C’est ainsi qu’une petite ville de province yougoslave fut le théâtre d’un événement des plus palpitants et que ses notables au grand complet assistèrent aux débuts sensationnels de ce champion villageois. À l’unanimité, on décida de retenir en ville le jeune prodige jusqu’au lendemain, pour pouvoir informer de sa présence les autres membres du club, et surtout pour prévenir dans son château le vieux comte Simczic, un fanatique du jeu d’échecs. Le curé, qui regardait son pupille avec une fierté toute nouvelle, ne pouvait cependant pas, malgré la joie de cette découverte, négliger ses devoirs dominicaux: il se déclara prêt à laisser Mirko à ces messieurs, pour qu’il fît mieux encore ses preuves. Le jeune Czentovic fut alors installé à l’hôtel, aux frais des joueurs, et il vit ce soir-là pour la première fois de sa vie un cabinet muni d’une chasse d’eau… Le dimanche après-midi suivant, dans une salle comble, Mirko demeura assis sans bouger quatre heures durant devant l’échiquier et sans prononcer une parole, ni même lever les yeux, il vainquit tous ses adversaires.

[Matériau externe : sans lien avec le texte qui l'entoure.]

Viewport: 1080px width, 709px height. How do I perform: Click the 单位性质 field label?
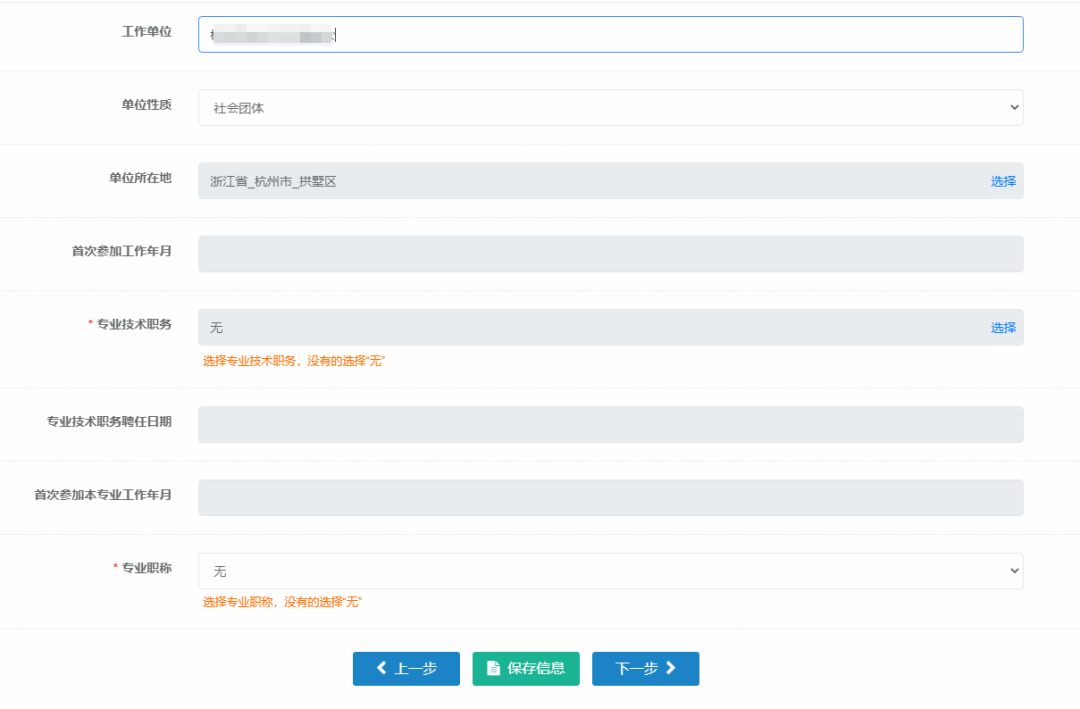(146, 105)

Quelqu’un proposa une partie simultanée. On eut mille peines à expliquer au rustaud qu’on entendait par là le faire jouer seul contre plusieurs partenaires. Mais sitôt que Mirko eut compris le principe, il s’exécuta sans retard, alla lentement d’une table à l’autre en faisant craquer ses gros souliers et pour finir, gagna sept parties sur les huit.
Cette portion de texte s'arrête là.